An interesting look at gardening in the 1700”s can be obtained by reading “The Founding Gardeners. The Revolutionary Generation, Nature and the Shaping of the American Nation” (2011, Alfred A. Knopf Publishing).  The author, Andrea Wulf, provides a unique perspective on the development of fruits and vegetables in this country through the work of our first four presidents.  Washington, Adams, Jefferson, and Madison were farmers, botanists, and researchers of plants as well as statesmen busy with the political duties of a new nation.  These pages will reveal how our founding fathers’ belief in “the balance of nature” helped to form the principles that are the basis of this country.  Open to the public are Washington’s home, Mount Vernon, (a plantation house, situated on the banks of the Potomac River in Fairfax County, Virginia) and Peacefield, the home and farm of John Adams (40 acres of farmland and orchards now designated Adams National Historical Park, Quincy MA).  Visit Monticello to view Jefferson's 1,000-foot-long terraced vegetable garden (Charlottesville, VA) and Montpellier (James Madison’s 2,650 acre home site) located north of Charlottesville, VA.


The Heirloom Gardener by Carolyn Jabs (1984, Sierra Club Books) describes how to cultivate heirloom plants. The book contains lists of resources, libraries, heirloom seed companies, individual collectors of heirloom seeds, and seed exchanges. A blight in 1970, which wiped out 15 percent of the US corn crop, prompted a National Academy of Sciences report.  The report found that 69% of our sweet potatoes came from one variety, 76% of beans came from three varieties, and most of the peas were grown from only two varieties. The author covers the history of plant breeding and explains the importance of maintaining a wider genetic base with open pollinated plants rather than hybrids.
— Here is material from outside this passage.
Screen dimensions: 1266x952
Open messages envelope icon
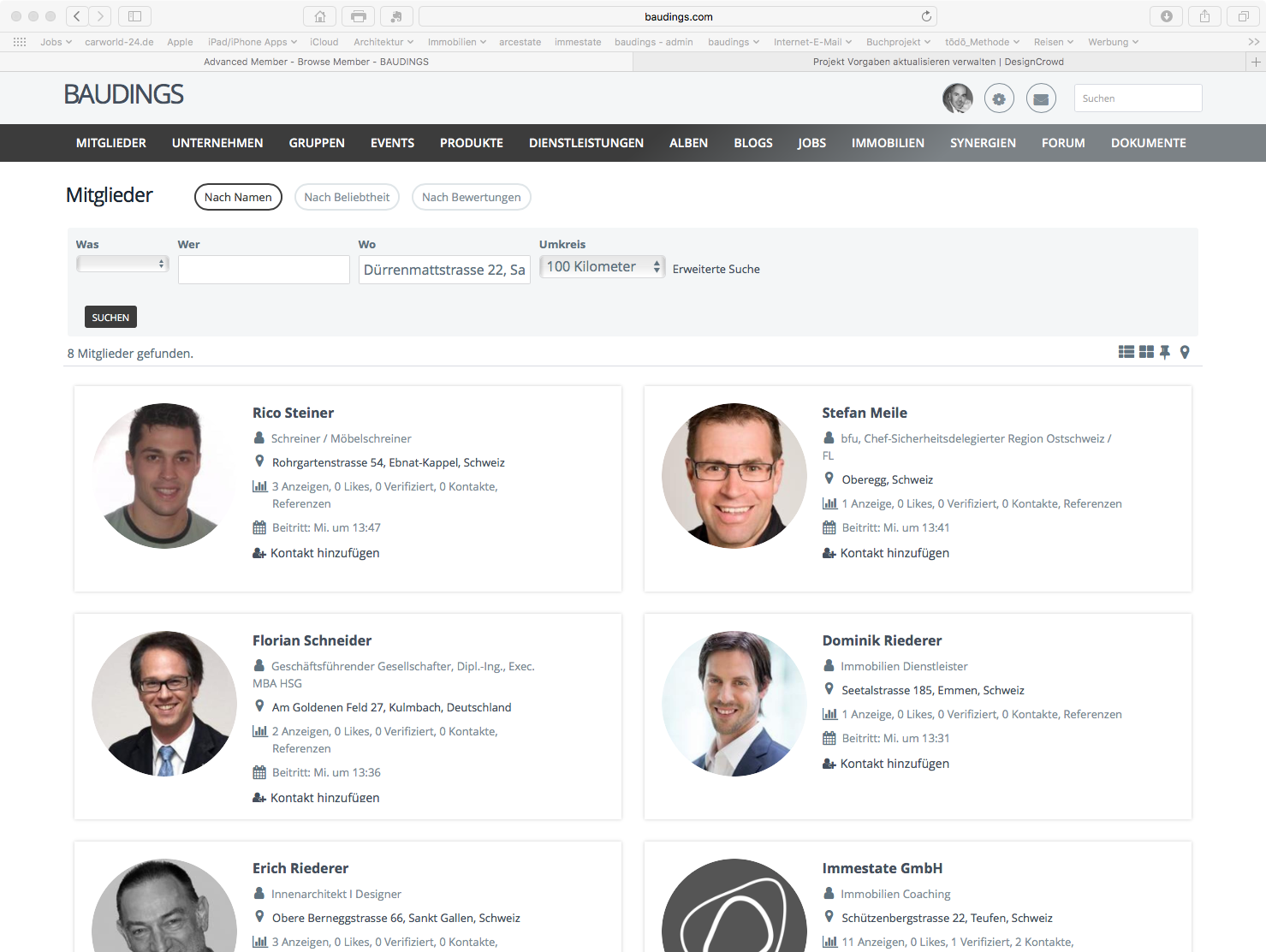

You don’t have to be a master gardener to enjoy the next book.  Heirloom Vegetable Gardening: A Master Gardener's Guide to Planting, Seed Saving, and Cultural History by William Woys Weaver (1997, Henry Holt and Company) is an encyclopedia of 280 varieties of vegetables, based on notes that the author has compiled during 30 years of gardening.  As a gardener, historian, and chef, Weaver provides information on planting techniques, growing tips, and how to save seeds of heirloom vegetables, with an occasional recipe thrown in.  Read the book to learn about podding radishes and edible tuber dahlias or celery porridge and parsnip cakes.

The above books are available as a hard copy or ebook (Maryland Digital eLibrary Consortium (Overdrive)) from the Allegany County Library System, interlibrary loan, (new or used editions), and/or your favorite book store.